Abbas: Trump untergräbt Friedensprozess

Palästinenserpräsident Mahmud Abbas sieht in der Jerusalem-Entscheidung Trumps hingegen eine vorsätzliche Untergrabung der Bemühungen um Frieden. Die USA erklärten damit ihren Rückzug aus der Jahrzehnte ausgeübten Rolle als Vermittler im Friedensprozess, sagte Abbas laut der palästinensischen Nachrichtenagentur Wafa in einer Fernsehansprache am Mittwochabend. Die Entscheidung des US-Präsidenten werde weder die Realität Jerusalems als "arabisch-christlich-muslimische Stadt" verändern noch Israel Legitimität verleihen. Jerusalem sei die ewige Hauptstadt eines freien arabischen Staates Palästinas.

Die USA hätten sich entschieden, alle internationalen und bilateralen Resolutionen und Abkommen zu verletzen und den internationalen Konsens zu ignorieren, so der Palästinenserpräsident. Gleichzeitig werde Israel dafür belohnt, sich Abkommen zu verweigern. Die USA ermutige Israel dazu, die Politik der Besatzung, des Siedlungsbaus, der Apartheid und der ethnischen Säuberung fortsetzen, so Abbas. Trumps Entscheidung diene extremistischen Gruppen, die versuchten, den israelisch-palästinensischen Konflikt in einen Religionskrieg zu verwandeln und die Region in internationale Konflikte und Kriege zu ziehen.

Auch Ägypten und Jordanien verurteilten Trumps Vorgehen. Beide Länder äußerten Sorge um die Stabilität der Region. Jerusalem habe eine große spirituelle, kulturelle und historische Bedeutung für Araber und Muslime. Trumps Entscheidung verletze daher die Gefühle der arabischen und islamischen Völker, so das ägyptische Außenministerium in einer Erklärung.

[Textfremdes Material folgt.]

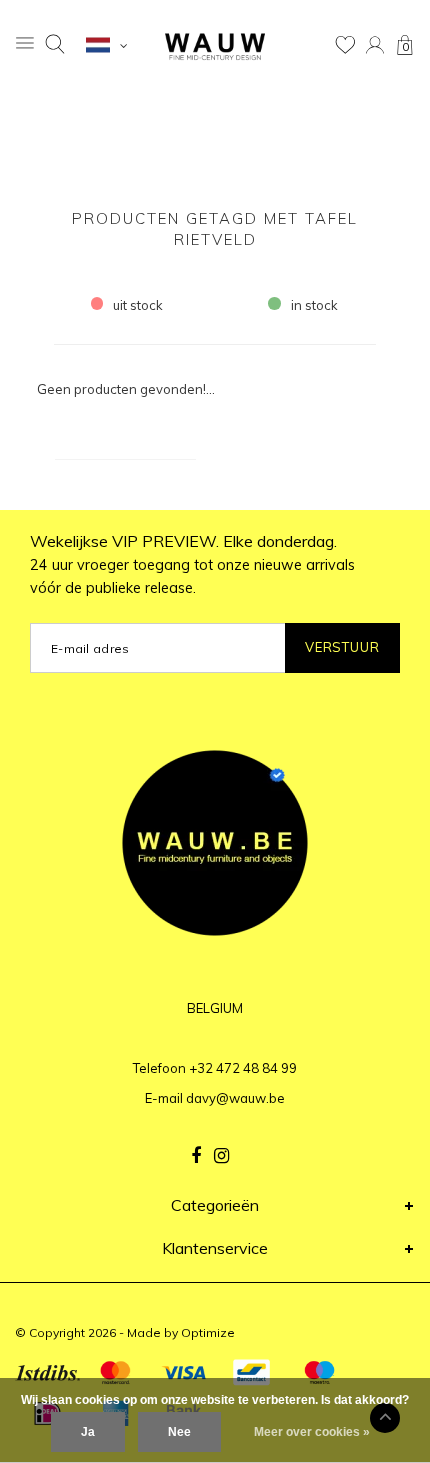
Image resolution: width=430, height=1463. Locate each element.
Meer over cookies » (312, 1432)
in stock (314, 305)
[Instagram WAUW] (221, 1156)
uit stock (138, 305)
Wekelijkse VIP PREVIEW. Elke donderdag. (192, 564)
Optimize (208, 1332)
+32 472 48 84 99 (243, 1068)
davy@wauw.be (235, 1098)
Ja (88, 1432)
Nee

Vereinzelt kam es zu palästinensischen Demonstrationen. Berichten zufolge protestierten Menschen an mehreren Orten gegen die Anerkennung Jerusalems als Hauptstadt Israels. Teils verbrannten Demonstranten dabei amerikanische und israelische Flaggen. Palästinenser im Westjordanland hatten in Reaktion auf Trumps Ankündigung am Dienstag zu drei "Tagen des Zorns" aufgerufen.

Zahlreiche Politiker und Religionsvertreter hatten sich vor der Trump-Rede besorgt über die Situation um Jerusalem gezeigt. Papst Franziskus erklärte, er hoffe, dass sich "Weisheit und Klugheit durchsetzen", damit keine neuen Spannungen zu der schon von Konflikten gezeichneten Weltlage hinzukämen. Gleichzeitig richtete er bei der Generalaudienz am Mittwoch im Vatikan einen "dringenden Appell" an alle, den Status quo der Stadt und die Resolutionen der Vereinten Nationen zu respektieren.